- Directions: Repeat only the lines below from the one that contains "Viewport: 750px width, 995px height." through the final line, exactly. Omit pictures.

=== Begin Enclosure ===

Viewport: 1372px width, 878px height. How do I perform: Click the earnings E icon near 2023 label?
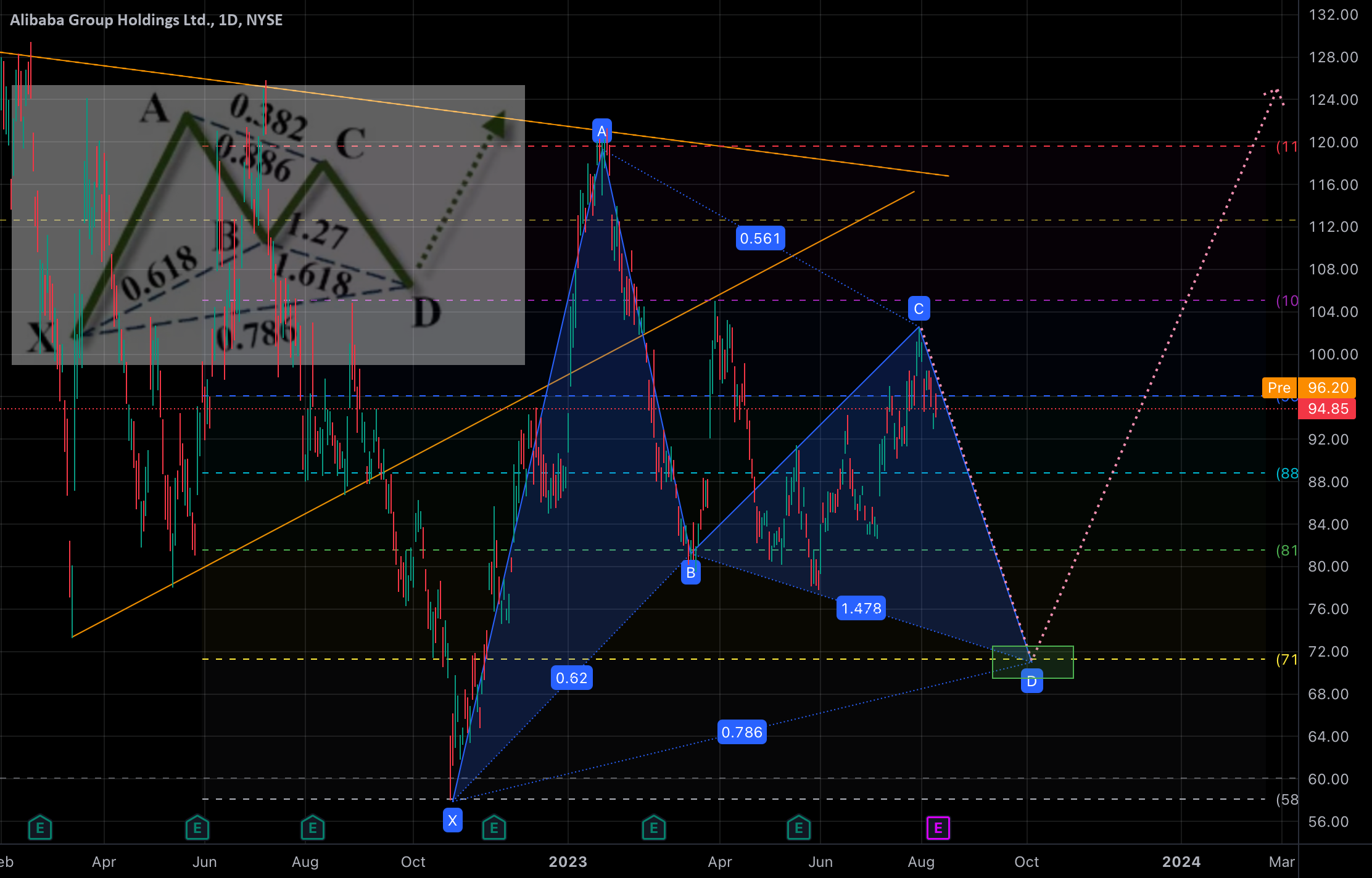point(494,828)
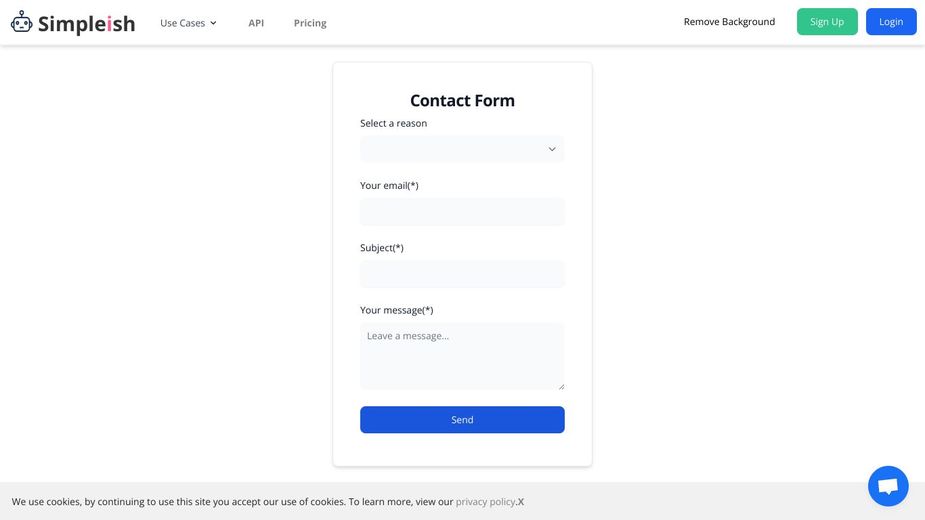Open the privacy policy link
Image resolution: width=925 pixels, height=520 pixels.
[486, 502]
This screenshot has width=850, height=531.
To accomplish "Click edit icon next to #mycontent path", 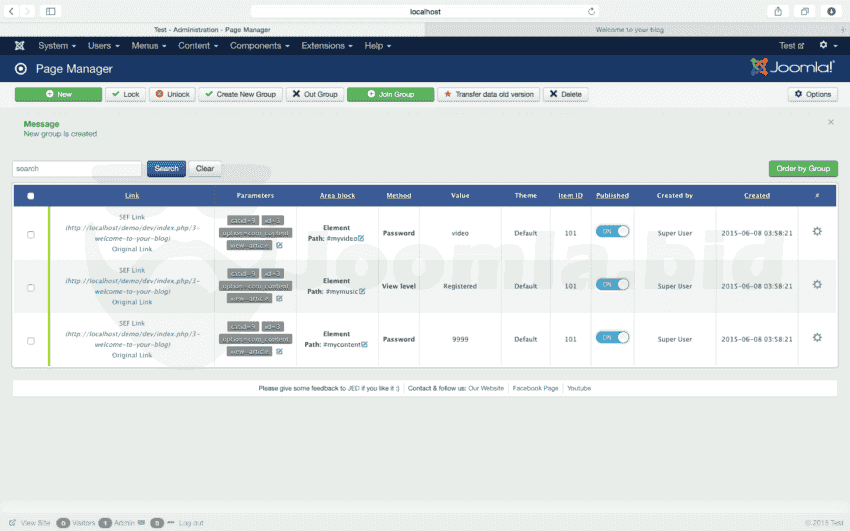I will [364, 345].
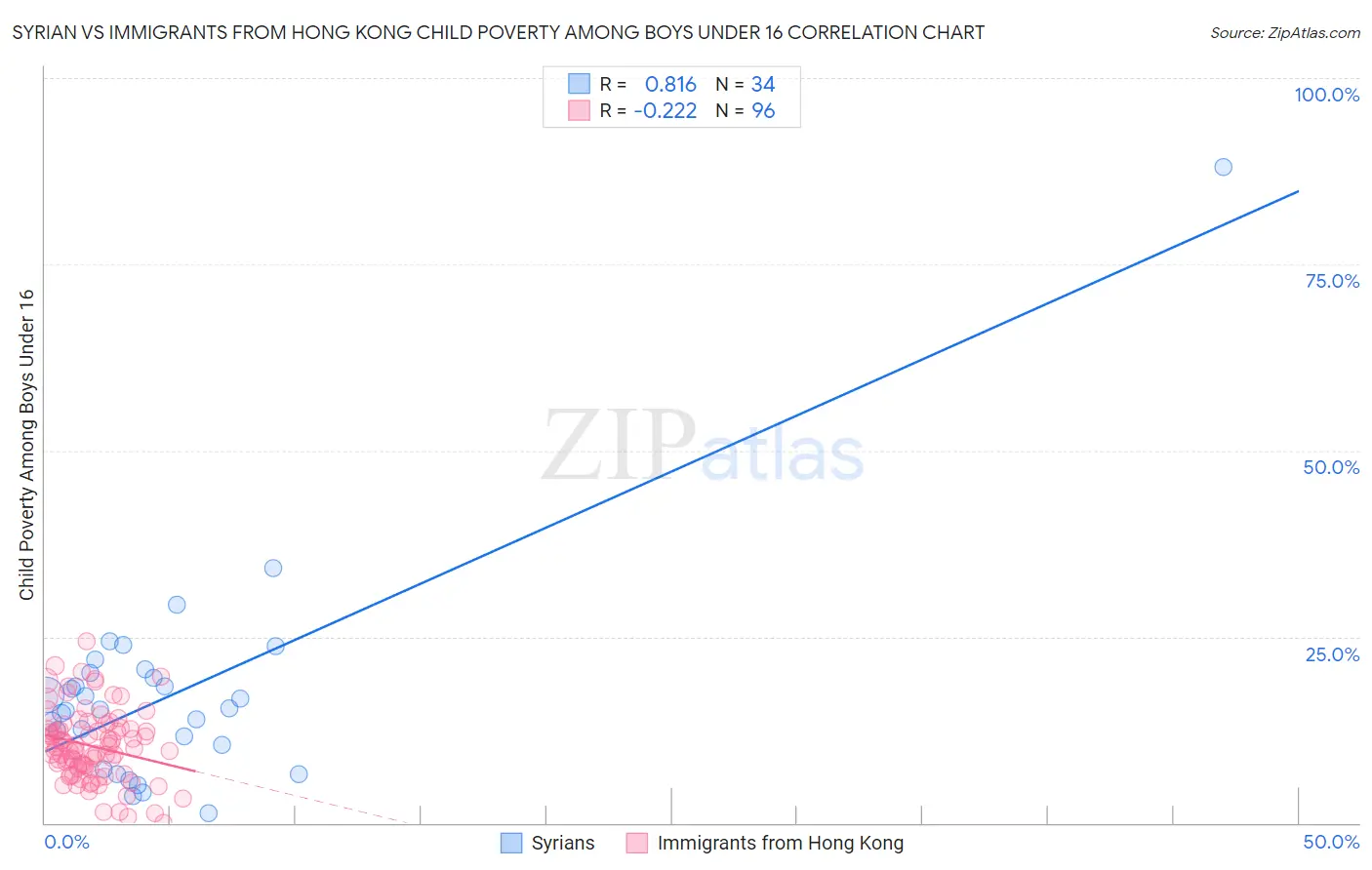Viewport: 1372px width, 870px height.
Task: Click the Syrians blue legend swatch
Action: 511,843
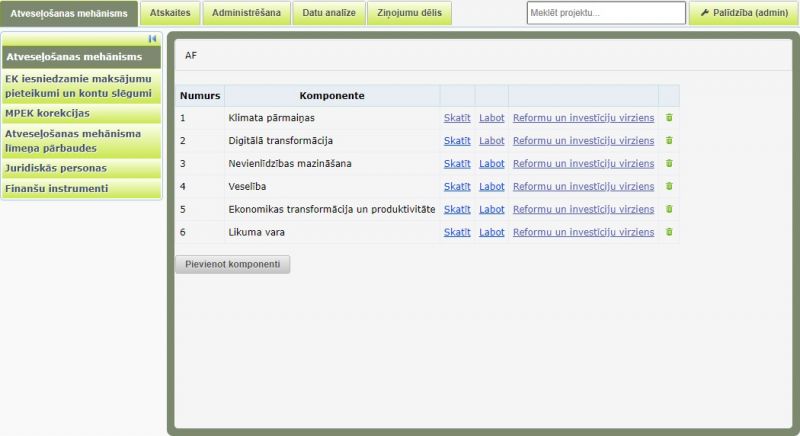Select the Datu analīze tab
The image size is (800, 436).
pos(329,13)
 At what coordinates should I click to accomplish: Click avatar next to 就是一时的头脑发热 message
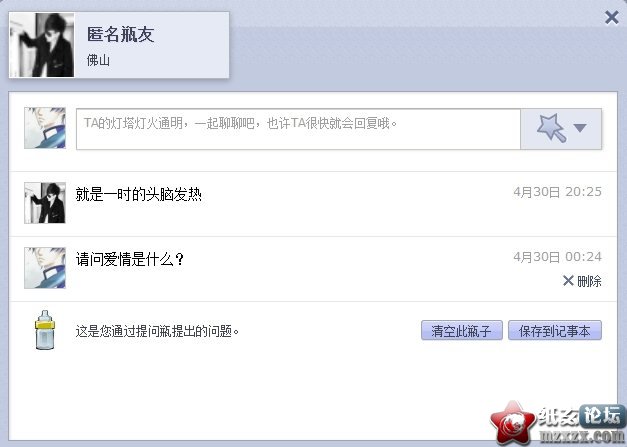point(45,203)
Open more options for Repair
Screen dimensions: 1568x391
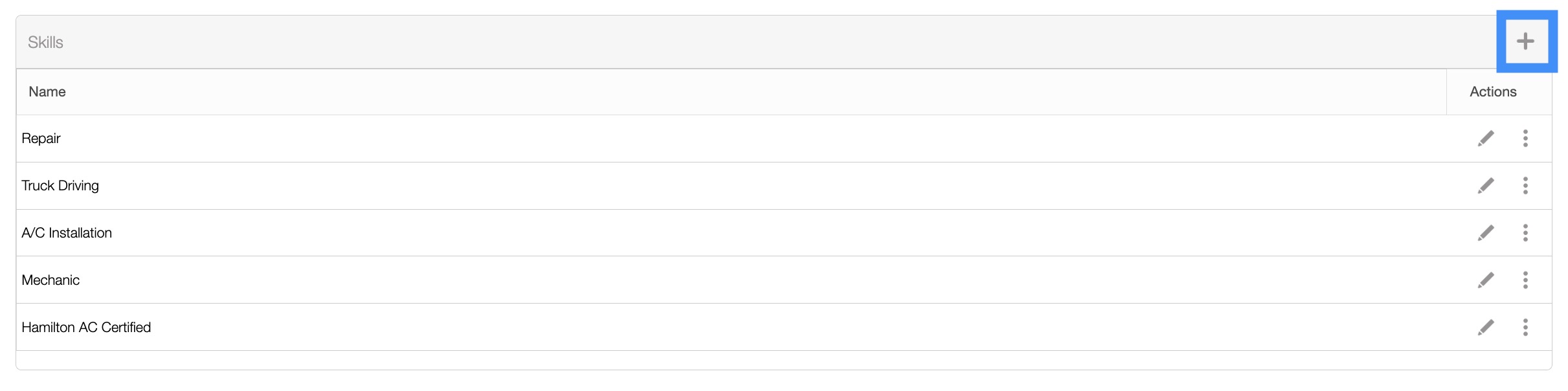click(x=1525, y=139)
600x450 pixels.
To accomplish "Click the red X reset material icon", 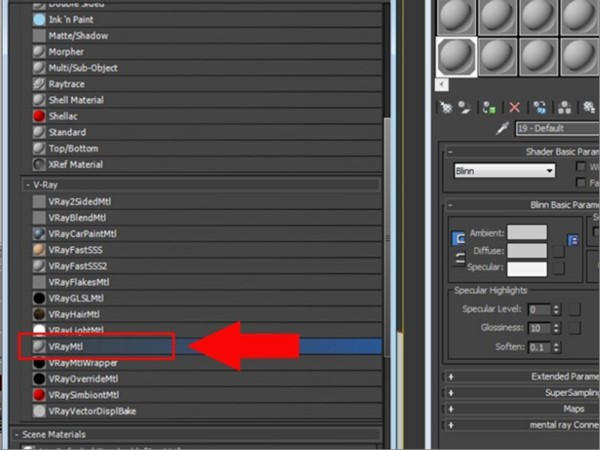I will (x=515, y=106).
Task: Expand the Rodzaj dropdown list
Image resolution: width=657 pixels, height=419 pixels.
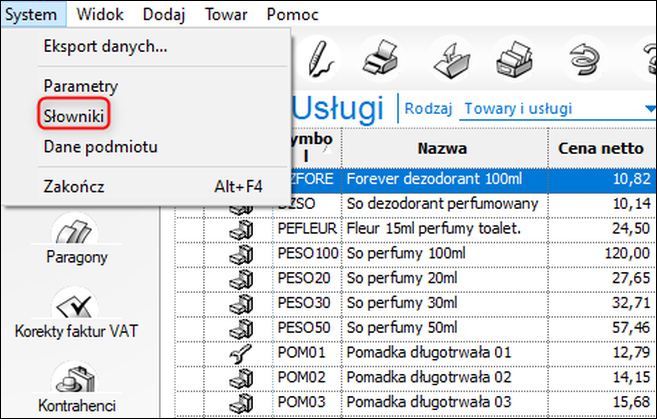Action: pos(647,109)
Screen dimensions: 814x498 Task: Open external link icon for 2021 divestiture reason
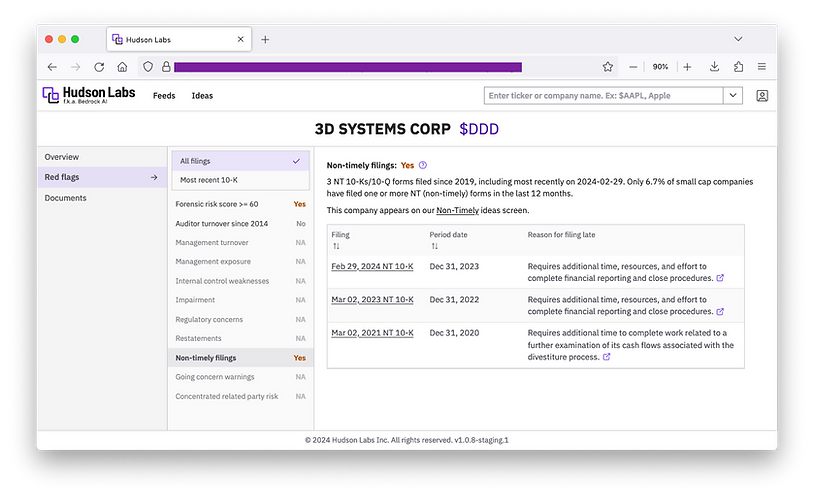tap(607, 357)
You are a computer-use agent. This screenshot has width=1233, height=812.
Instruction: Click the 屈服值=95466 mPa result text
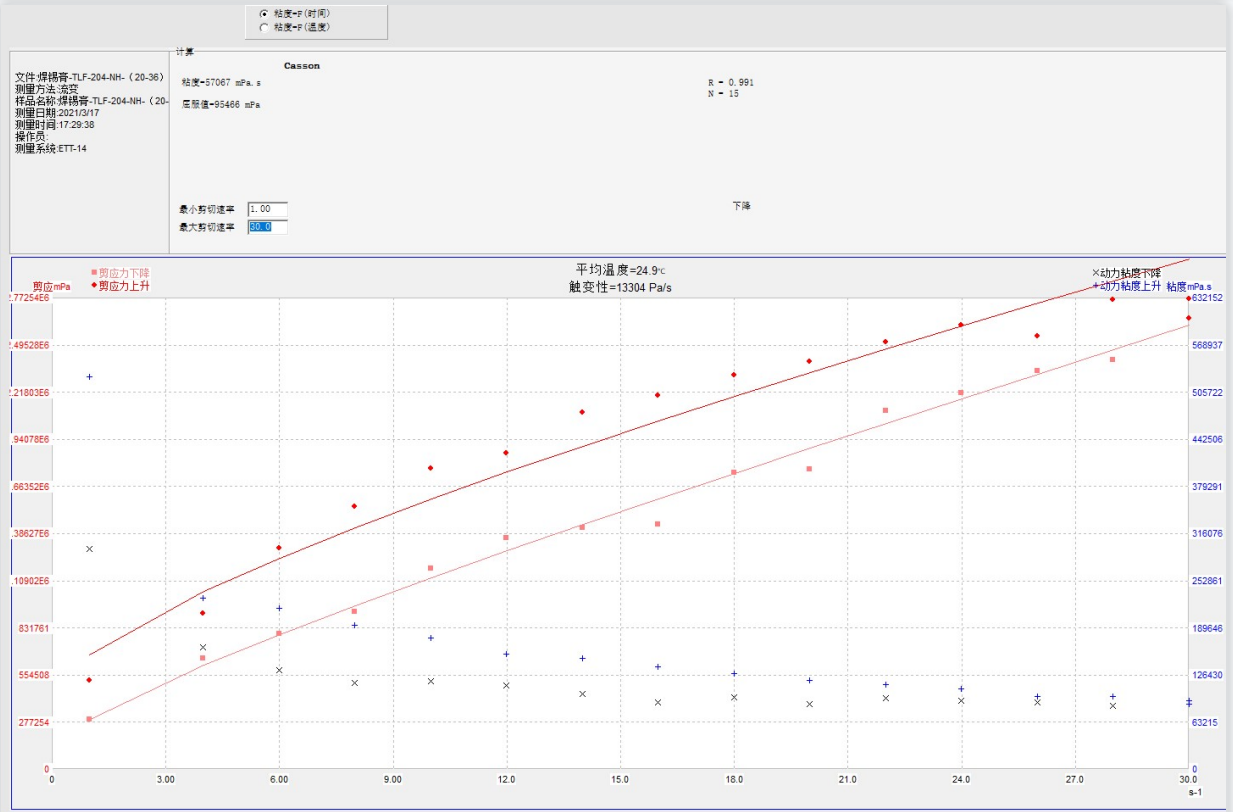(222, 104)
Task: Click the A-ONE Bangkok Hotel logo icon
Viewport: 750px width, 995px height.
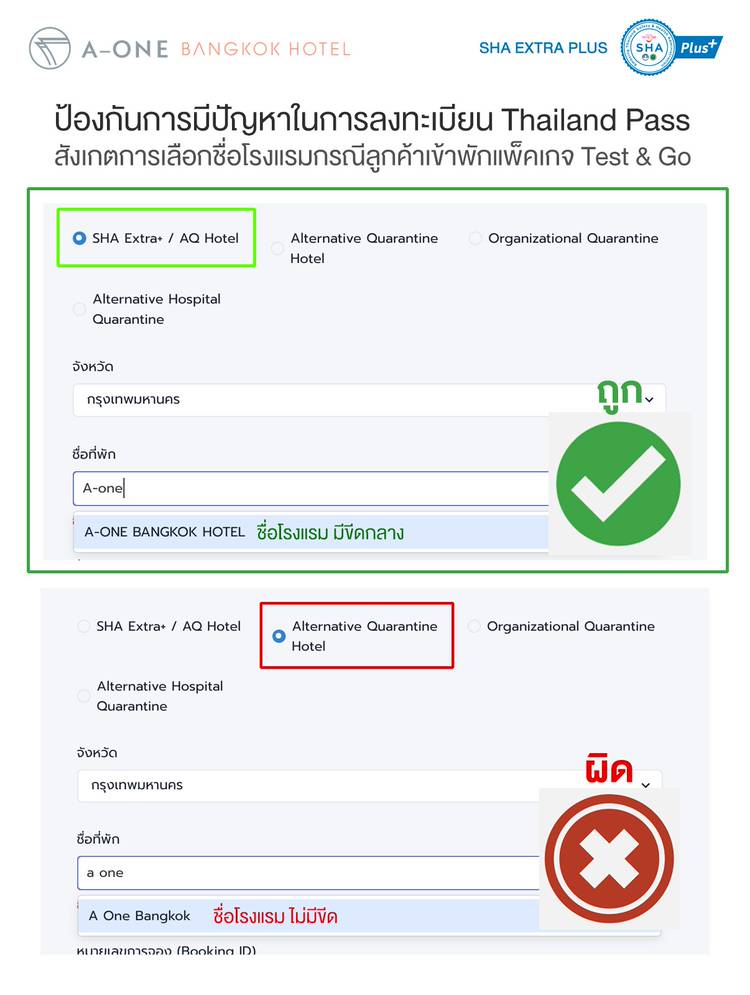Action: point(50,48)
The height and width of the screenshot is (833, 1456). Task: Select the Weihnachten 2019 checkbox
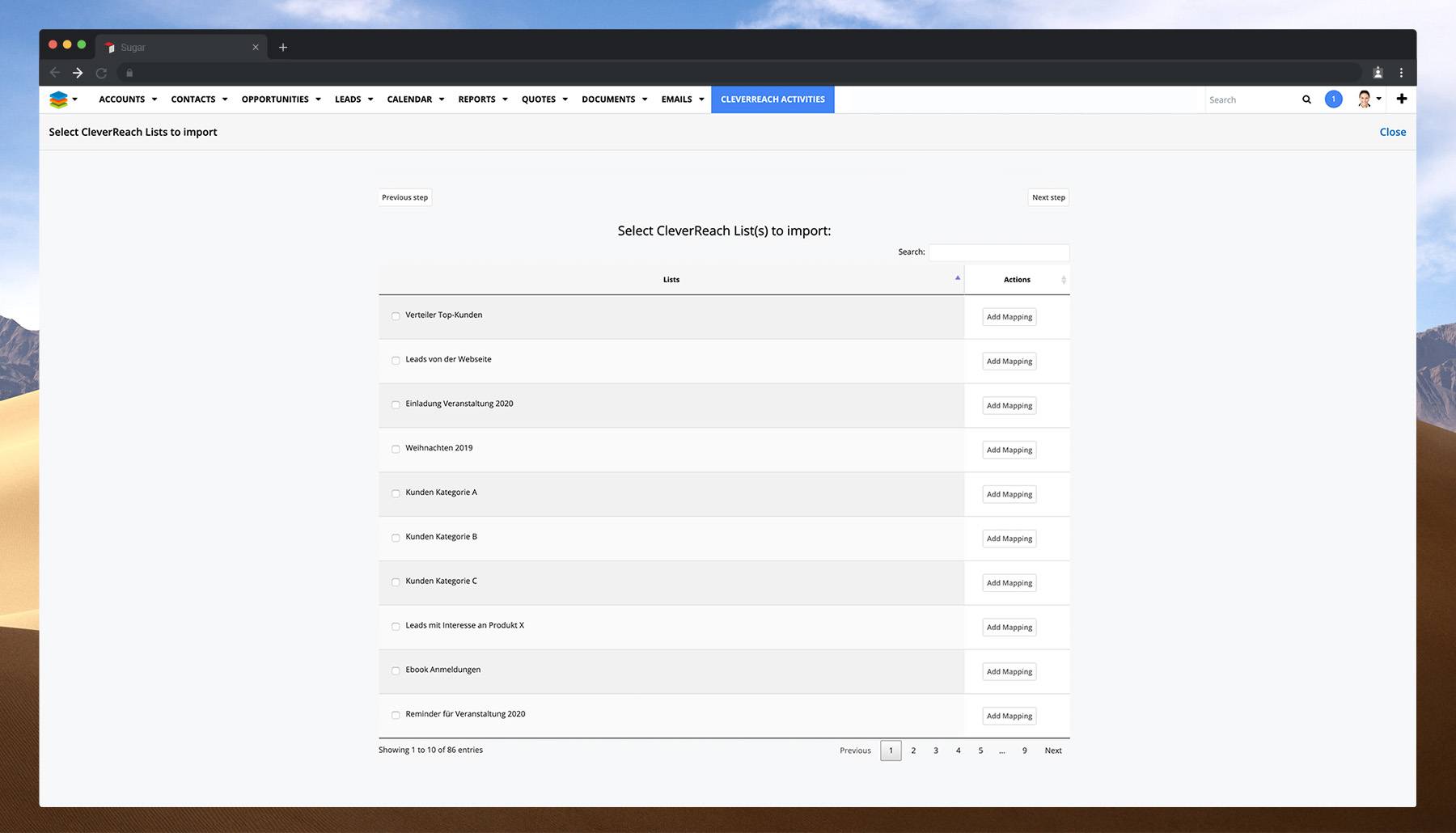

=== End Enclosure ===

- Expected answer:
Viewport: 750px width, 995px height.
Action: point(50,48)
The height and width of the screenshot is (833, 1456). Task: Select the Weihnachten 2019 checkbox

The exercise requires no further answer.